Records from a data source -

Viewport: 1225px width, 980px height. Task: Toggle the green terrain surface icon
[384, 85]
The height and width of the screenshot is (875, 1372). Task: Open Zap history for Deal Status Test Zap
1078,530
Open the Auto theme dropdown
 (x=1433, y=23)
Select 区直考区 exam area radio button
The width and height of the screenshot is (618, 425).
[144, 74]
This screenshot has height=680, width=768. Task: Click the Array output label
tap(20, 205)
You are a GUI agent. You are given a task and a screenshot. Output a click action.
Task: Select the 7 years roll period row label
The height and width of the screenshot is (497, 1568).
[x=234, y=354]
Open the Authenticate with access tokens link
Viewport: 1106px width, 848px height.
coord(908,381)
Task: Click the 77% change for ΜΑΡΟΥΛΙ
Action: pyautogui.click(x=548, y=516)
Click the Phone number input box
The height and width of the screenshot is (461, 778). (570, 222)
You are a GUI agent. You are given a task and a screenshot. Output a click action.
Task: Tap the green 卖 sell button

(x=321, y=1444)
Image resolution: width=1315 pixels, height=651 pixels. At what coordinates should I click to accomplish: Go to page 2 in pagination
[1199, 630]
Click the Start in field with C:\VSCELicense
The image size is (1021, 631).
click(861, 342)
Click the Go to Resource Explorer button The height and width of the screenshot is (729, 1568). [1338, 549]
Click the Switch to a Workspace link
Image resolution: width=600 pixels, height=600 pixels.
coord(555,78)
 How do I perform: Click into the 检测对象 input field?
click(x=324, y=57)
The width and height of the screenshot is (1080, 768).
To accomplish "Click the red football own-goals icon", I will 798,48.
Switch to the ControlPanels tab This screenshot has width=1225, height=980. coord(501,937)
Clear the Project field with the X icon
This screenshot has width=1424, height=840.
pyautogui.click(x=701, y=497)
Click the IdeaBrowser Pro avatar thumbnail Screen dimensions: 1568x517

THE TASK -
Each of the records above is to be copied exactly.

RESULT OF THIS TASK -
Viewport: 1225px width, 980px height. Task: Toggle the green terrain surface icon
[384, 85]
The height and width of the screenshot is (875, 1372). Task: Open Zap history for Deal Status Test Zap
1078,530
Open the Auto theme dropdown
 (x=1433, y=23)
Select 区直考区 exam area radio button
The width and height of the screenshot is (618, 425).
[144, 74]
This screenshot has height=680, width=768. Task: Click the Array output label
tap(20, 205)
You are a GUI agent. You are given a task and a screenshot. Output a click action.
Task: Select the 7 years roll period row label
The height and width of the screenshot is (497, 1568).
[x=234, y=354]
Open the Authenticate with access tokens link
Viewport: 1106px width, 848px height.
coord(908,381)
Task: Click the 77% change for ΜΑΡΟΥΛΙ
Action: pyautogui.click(x=548, y=516)
Click the Phone number input box
The height and width of the screenshot is (461, 778). (570, 222)
You are a GUI agent. You are given a task and a screenshot. Output a click action.
Task: Tap the green 卖 sell button

(x=321, y=1444)
Image resolution: width=1315 pixels, height=651 pixels. At what coordinates should I click to accomplish: Go to page 2 in pagination
[1199, 630]
Click the Start in field with C:\VSCELicense
The image size is (1021, 631).
click(861, 342)
Click the Go to Resource Explorer button The height and width of the screenshot is (729, 1568). [1338, 549]
Click the Switch to a Workspace link
Image resolution: width=600 pixels, height=600 pixels.
coord(555,78)
 How do I perform: Click into the 检测对象 input field?
click(x=324, y=57)
The width and height of the screenshot is (1080, 768).
To accomplish "Click the red football own-goals icon", I will 798,48.
Switch to the ControlPanels tab This screenshot has width=1225, height=980. coord(501,937)
Clear the Project field with the X icon
This screenshot has width=1424, height=840.
pyautogui.click(x=701, y=497)
Click the IdeaBrowser Pro avatar thumbnail Screen dimensions: 1568x517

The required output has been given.